Despite this, Boitani’s prose style is mostly readable and attractive, if sometimes a little over-expansive or vague, especially at the end of sections and chapters. Occasionally, the sheer range of material covered tempts him into passages of narrative — especially of plot-summary — which are not always effective: ‘In the second Book of Kings, David laments the deaths of Saul and Jonathon, with whom his relationship was, to put it mildly, complex: son, rival, and more than just a brotherly friend’ (p. 121). But at its best, the author’s variation of pace — from extended close readings to swift and shifting juxtapositions across centuries and languages — is well-handled and engaging.

Boitani’s attempt to relate literature and politics, and in particular the appropriation of ancient themes and topoi in modern politically-inflected literature, is by and large successful, and particularly so in his dealings with the earlier 20th century. Perhaps less succesful, though equally interesting, are the gestures he makes towards considering Biblical motifs of flight alongside those of the classical world. In his longest chapter, Chapter 5 on ‘Eagles’, at the heart of the book, his wide-ranging and compelling discussion of the many facets of Dante’s various eagles requires him to include a shorter preparatory passage on eagles in the Old and New Testament and in the early Church fathers (pp. 121-30). B.’s passionate appreciation of Dante is apparent here as elsewhere, but the discussion of the Old Testament motif in particular is, at only four pages, too compressed. (A comparable section on pages 71-4 suffers from the same problem.) Whereas even brief discussions of classical passages are supported by the book’s repeated return throughout its course to key classical texts (Homer, Pindar, Horace, Virgil and Ovid) and their major receptions (chiefly Dante and Milton), the discussion of the Biblical motifs lacks such supportive depth. For this reason, I found that the author’s attempts to relate the classical and Biblical aspects of his central theme among the most suggestive, but also the most frustrating of the book.

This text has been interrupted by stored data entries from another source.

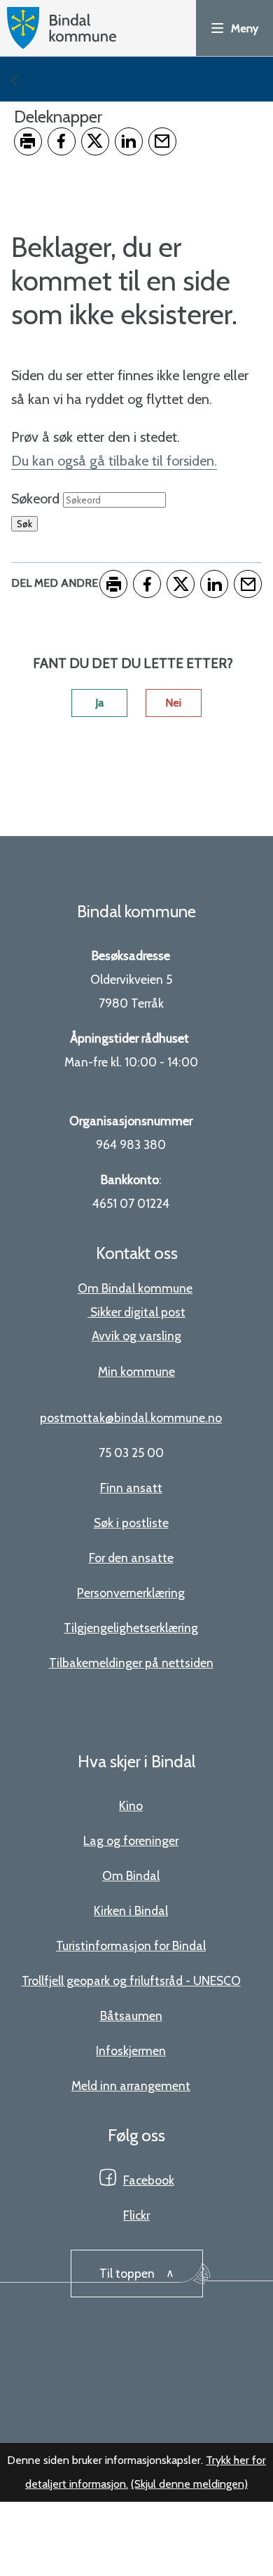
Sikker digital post (138, 1311)
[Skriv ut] (28, 141)
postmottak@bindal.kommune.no (131, 1417)
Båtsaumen (131, 2015)
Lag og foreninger (130, 1840)
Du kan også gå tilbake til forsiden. (114, 460)
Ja (99, 702)
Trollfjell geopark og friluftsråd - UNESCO (131, 1980)
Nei (173, 702)
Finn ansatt (131, 1487)
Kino (131, 1805)
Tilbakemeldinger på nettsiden (131, 1662)
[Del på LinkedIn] (129, 141)
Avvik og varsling (136, 1335)
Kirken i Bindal (131, 1910)
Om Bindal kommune (135, 1288)
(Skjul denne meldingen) (189, 2484)
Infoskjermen (131, 2050)
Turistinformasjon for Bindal (131, 1945)
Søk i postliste (131, 1522)
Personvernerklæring (131, 1592)
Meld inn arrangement (130, 2085)
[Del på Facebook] (62, 141)
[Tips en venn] (162, 141)
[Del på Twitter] (95, 141)
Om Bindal (131, 1875)
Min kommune (136, 1371)
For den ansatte (131, 1557)
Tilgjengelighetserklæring (131, 1627)
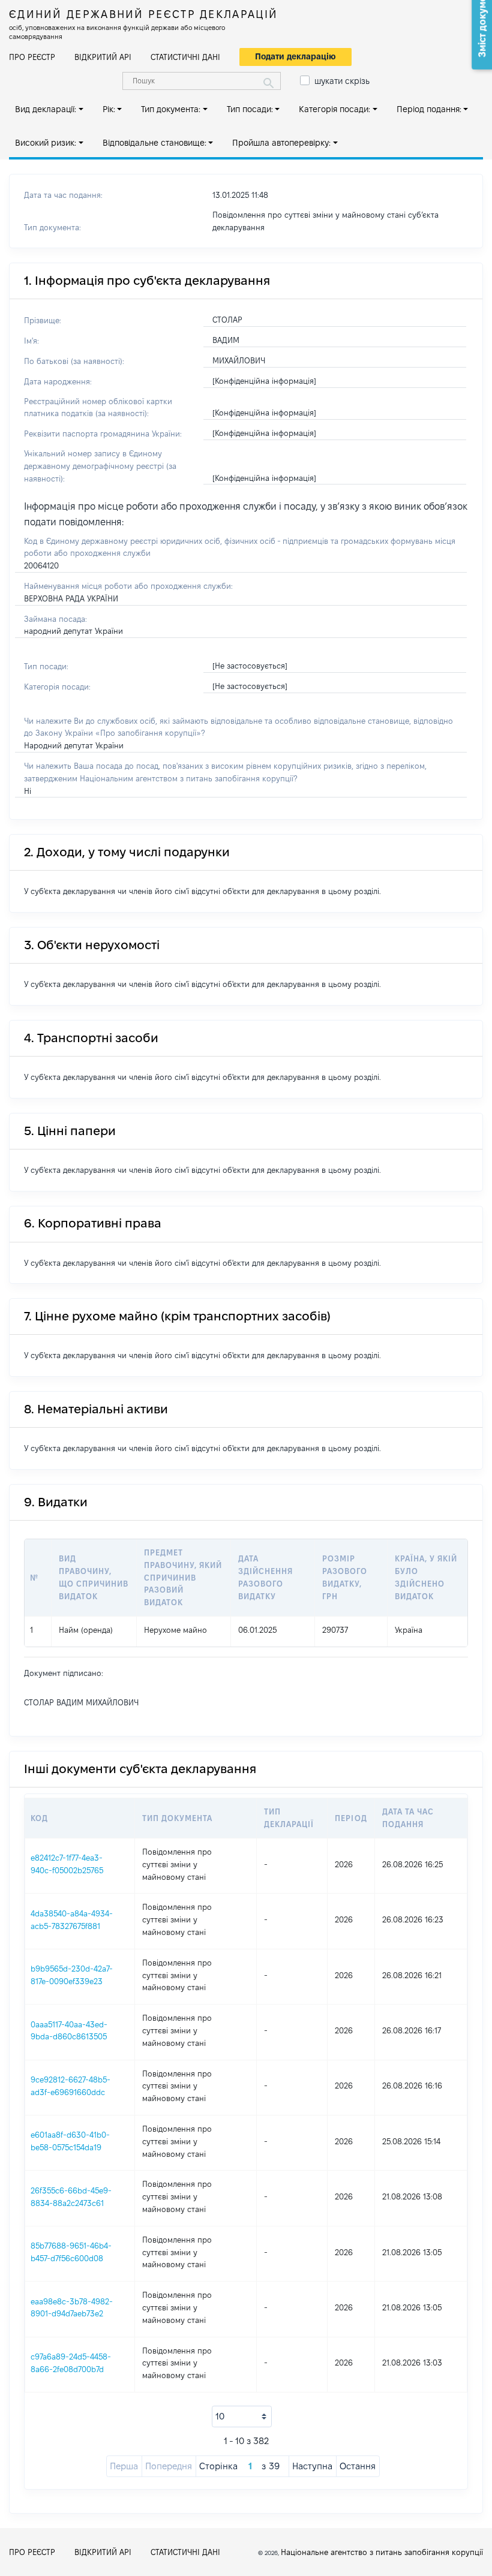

This is a work of comparative literature at its most wide-ranging, but it seems appropriate to make a few comments about its interest to classicists in particular. Substantial portions of Chapters 3 (‘Hermes’), 4 (‘Halcyons’) and 5 (‘Eagles’) are concerned with ancient Greek and Latin authors. I think it is fair to say that the readings of these individual texts are not themselves particularly original — Boitani is himself scrupulous about noting the works on which he has relied in his notes on these sections — but classicists are likely to find his comparative remarks of interest, and perhaps especially so outside their own particular field of expertise. The author’s love and knowledge of Dante — in whom this project has its origins — is particularly instructive, and so too is Boitani’s acute feeling for the importance of classical tropes and texts in twentieth century politics and art. Many classicists, especially those involved in any aspects of reception, will find stimulus here for new directions in thinking and teaching.

The physical quality of the book is good, and I found only a few typographical errors. Any future edition might consider including a space between the translation and original text of each poetic extract: in the current typesetting it is hard to locate the beginning of the original quoted text.